Luego de superar un serio desafío político y obtener el mayor número de escaños en las elecciones parlamentarias de Israel, el primer ministro, Benjamín Netanyahu, y su partido Likud están a las puertas de constituir una nueva coalición de centro-derecha, con marcados tintes ultranacionalistas, para gobernar el país durante los próximos años. Este posible desenlace, resultado de la decisión de sus votantes y de un fragmentado sistema electoral, genera hondas inquietudes sobre el proceso de paz con los palestinos, sobre el carácter laico y democrático del gobierno y la sociedad israelíes y sobre su propia seguridad futura.
Según los resultados más recientes, Likud alcanzó 30 de los 120 escaños del Knesset, o Parlamento, seis más que su principal contendor, la centroizquierdista Alianza Sionista, encabezada por Isaac Herzog, del Laborismo. El resto de los escaños se distribuyen entre otros ocho variopintos partidos; de ellos, los más afines a Likud podrían conformar mayoría. Esto hará más sencilla la siempre difícil tarea de constituir una coalición gobernante, por lo cual, aunque no se puede asegurar que Netanyahu se mantendrá en el poder, es casi un hecho que así ocurrirá.
Los temas económicos y sociales dominaron la campaña. Sin embargo, el Primer Ministro trató de marcar la gran diferencia a su favor en los temas de seguridad, con un discurso alarmista que, además, reveló su claro rechazo a la que, hasta ahora, ha sido la base indispensable de los fallidos procesos de paz: la aceptación de un Estado palestino con el que Israel pueda convivir en paz.
El lunes de esta semana, a pesar de que durante años había afirmado aceptar la opción de los dos Estados, Netanyahu se manifestó explícitamente en contra. Además, el propio día de la votación lanzó la voz de alarma por la alta afluencia de la población árabe-israelí a los centros de votación, un comentario marcadamente discriminatorio y racista, que probablemente generó aún más ímpetu participativo entre ellos. De hecho, la Lista Unida de grupos árabes y palestinos se convirtió en el tercer bloque parlamentario, al pasar de 4 asientos en la elección del 2013 a 14 en la actual.

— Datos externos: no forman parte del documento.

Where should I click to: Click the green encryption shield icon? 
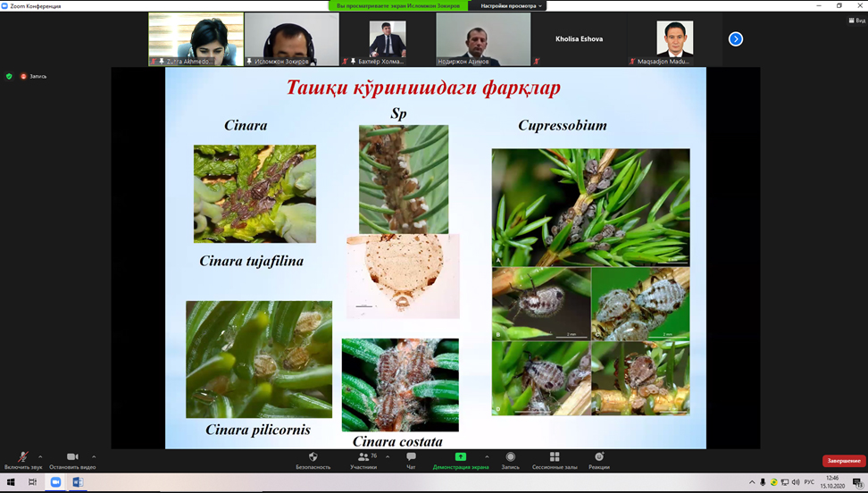point(10,77)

También Netanyahu arreció sus insistentes señales de alarma por el programa nuclear iraní, al que ha definido como un “desafío existencial” para Israel, y denunció –sin plantear alternativas– el posible resultado de las negociaciones de Estados Unidos, Alemania, Francia, el Reino Unido, China y Rusia con el régimen de Teherán, para alcanzar un acuerdo que neutralice sus componentes militares. Este llamado lo llevó hasta una sesión conjunta del Congreso estadounidense, convocada por la mayoría republicana sin consultar con la Casa Blanca, lo cual generó dos resultados muy inconvenientes para Israel: hacer aún más tensas sus difíciles relaciones con el gobierno de Barack Obama y dar un carácter partidista a una estrecha alianza que, hasta ahora, había tenido carácter consensual.

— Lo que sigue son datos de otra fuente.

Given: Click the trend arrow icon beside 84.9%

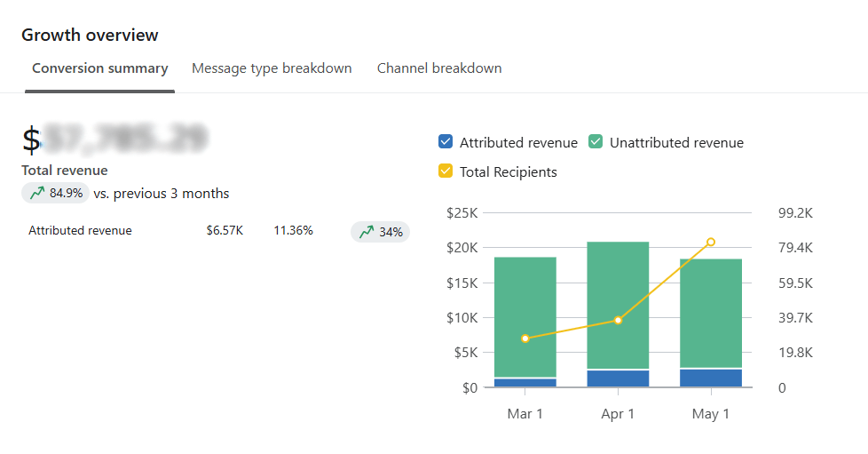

Tras lo ocurrido durante la campaña, la ruptura con la Autoridad Nacional Palestina es total, lo mismo que con el 20% de la población israelí de origen árabe, sometida a una creciente marginalidad. Además, es posible que un nuevo gobierno de Likud acelere la política de asentamientos en las áreas ocupadas y que los sectores dedicados a hacer de Israel un Estado confesional logren avanzar aún más. En estas condiciones, que hoy lucen casi inevitables, los países árabes vecinos reaccionarán con hostilidad; las divisiones internas en la sociedad israelí podrán acrecentarse, y se producirá un creciente aislamiento internacional del país, incluso de aliados tradicionales en la Unión Europea.
A menos que Netanyahu cambie nuevamente de posición, que pase de su extremismo reciente hacia acciones más sensatas, y que esto se refleje en la integración de la eventual coalición gobernante, las perspectivas para la paz y seguridad de Israel y Palestina son muy escasas, o nulas, con severas consecuencias potenciales en una región extremadamente volátil. ¿Por qué habrá decidido llegar a estos extremos? Si solo hubiera sido para ganar las elecciones movilizando a los votantes más duros, estaríamos, simplemente, ante una nueva muestra de oportunismo político. Pero nos tememos que su actitud responde a convicciones más profundas, a una lectura equivocada de la realidad y hasta a un cierto sentido mesiánico de su papel. Esto resulta mucho más preocupante.